_Data for this task_
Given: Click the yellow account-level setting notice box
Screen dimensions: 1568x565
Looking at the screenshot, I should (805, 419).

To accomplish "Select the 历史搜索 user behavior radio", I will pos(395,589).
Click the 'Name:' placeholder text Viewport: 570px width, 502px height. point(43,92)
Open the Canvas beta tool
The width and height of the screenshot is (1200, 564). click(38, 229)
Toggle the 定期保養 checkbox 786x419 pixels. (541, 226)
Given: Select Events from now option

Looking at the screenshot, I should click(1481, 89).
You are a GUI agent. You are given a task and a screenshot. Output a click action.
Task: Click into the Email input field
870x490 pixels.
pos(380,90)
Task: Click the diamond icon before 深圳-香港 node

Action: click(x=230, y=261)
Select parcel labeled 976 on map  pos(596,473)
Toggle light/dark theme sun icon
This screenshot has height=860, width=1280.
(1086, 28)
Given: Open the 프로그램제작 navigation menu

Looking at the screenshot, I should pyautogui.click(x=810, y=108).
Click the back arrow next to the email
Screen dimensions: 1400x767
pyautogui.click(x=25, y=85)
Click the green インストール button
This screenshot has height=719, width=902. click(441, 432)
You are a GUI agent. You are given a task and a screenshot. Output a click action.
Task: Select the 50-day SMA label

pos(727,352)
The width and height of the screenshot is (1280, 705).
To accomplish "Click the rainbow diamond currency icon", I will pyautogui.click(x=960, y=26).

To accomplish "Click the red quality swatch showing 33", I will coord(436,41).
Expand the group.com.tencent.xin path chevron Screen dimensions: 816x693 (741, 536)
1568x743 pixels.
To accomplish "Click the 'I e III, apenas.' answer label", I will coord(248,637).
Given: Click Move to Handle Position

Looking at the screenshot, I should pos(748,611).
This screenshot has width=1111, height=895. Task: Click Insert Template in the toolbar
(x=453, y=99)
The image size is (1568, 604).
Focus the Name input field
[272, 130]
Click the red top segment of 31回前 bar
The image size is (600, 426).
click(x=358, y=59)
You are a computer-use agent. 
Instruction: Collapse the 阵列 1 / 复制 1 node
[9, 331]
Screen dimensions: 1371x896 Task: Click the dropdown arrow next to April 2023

_About this task_
An exact reproduction of all the records is needed.

_Finished task_
Given: Click the yellow account-level setting notice box
Screen dimensions: 1568x565
Looking at the screenshot, I should (805, 419).

To accomplish "Select the 历史搜索 user behavior radio", I will pos(395,589).
Click the 'Name:' placeholder text Viewport: 570px width, 502px height. point(43,92)
Open the Canvas beta tool
The width and height of the screenshot is (1200, 564). click(38, 229)
Toggle the 定期保養 checkbox 786x419 pixels. (541, 226)
Given: Select Events from now option

Looking at the screenshot, I should click(1481, 89).
You are a GUI agent. You are given a task and a screenshot. Output a click action.
Task: Click into the Email input field
870x490 pixels.
pos(380,90)
Task: Click the diamond icon before 深圳-香港 node

Action: click(x=230, y=261)
Select parcel labeled 976 on map  pos(596,473)
Toggle light/dark theme sun icon
This screenshot has height=860, width=1280.
(1086, 28)
Given: Open the 프로그램제작 navigation menu

Looking at the screenshot, I should pyautogui.click(x=810, y=108).
Click the back arrow next to the email
Screen dimensions: 1400x767
pyautogui.click(x=25, y=85)
Click the green インストール button
This screenshot has height=719, width=902. click(441, 432)
You are a GUI agent. You are given a task and a screenshot. Output a click action.
Task: Select the 50-day SMA label

pos(727,352)
The width and height of the screenshot is (1280, 705).
To accomplish "Click the rainbow diamond currency icon", I will pyautogui.click(x=960, y=26).

To accomplish "Click the red quality swatch showing 33", I will coord(436,41).
Expand the group.com.tencent.xin path chevron Screen dimensions: 816x693 (741, 536)
1568x743 pixels.
To accomplish "Click the 'I e III, apenas.' answer label", I will coord(248,637).
Given: Click Move to Handle Position

Looking at the screenshot, I should pos(748,611).
This screenshot has width=1111, height=895. Task: Click Insert Template in the toolbar
(x=453, y=99)
The image size is (1568, 604).
Focus the Name input field
[272, 130]
Click the red top segment of 31回前 bar
The image size is (600, 426).
click(x=358, y=59)
You are a computer-use agent. 
Instruction: Collapse the 阵列 1 / 复制 1 node
[9, 331]
Screen dimensions: 1371x896 Task: Click the dropdown arrow next to April 2023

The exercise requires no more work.